→ Requirement: Copy the following listing line for line, with no changes.

→ Data supplied:
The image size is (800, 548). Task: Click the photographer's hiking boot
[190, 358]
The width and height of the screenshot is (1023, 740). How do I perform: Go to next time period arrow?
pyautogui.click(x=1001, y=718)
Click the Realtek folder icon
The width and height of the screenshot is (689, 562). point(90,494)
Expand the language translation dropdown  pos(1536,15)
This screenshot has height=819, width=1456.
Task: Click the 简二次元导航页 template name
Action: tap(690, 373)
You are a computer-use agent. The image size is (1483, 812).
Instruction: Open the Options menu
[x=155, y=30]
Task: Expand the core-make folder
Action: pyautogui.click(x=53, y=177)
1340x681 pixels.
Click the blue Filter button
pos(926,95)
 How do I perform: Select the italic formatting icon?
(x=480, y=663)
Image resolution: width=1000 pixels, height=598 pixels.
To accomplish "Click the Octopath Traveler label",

→ Reply to the task:
The image size is (800, 548). Task: Click the photographer's hiking boot
[190, 358]
The width and height of the screenshot is (1023, 740). How do I perform: Go to next time period arrow?
pyautogui.click(x=1001, y=718)
Click the Realtek folder icon
The width and height of the screenshot is (689, 562). point(90,494)
Expand the language translation dropdown  pos(1536,15)
This screenshot has height=819, width=1456.
Task: Click the 简二次元导航页 template name
Action: tap(690, 373)
You are a computer-use agent. The image size is (1483, 812).
Instruction: Open the Options menu
[x=155, y=30]
Task: Expand the core-make folder
Action: pyautogui.click(x=53, y=177)
1340x681 pixels.
Click the blue Filter button
pos(926,95)
 How do I perform: Select the italic formatting icon?
(x=480, y=663)
Image resolution: width=1000 pixels, height=598 pixels.
To accomplish "Click the Octopath Traveler label",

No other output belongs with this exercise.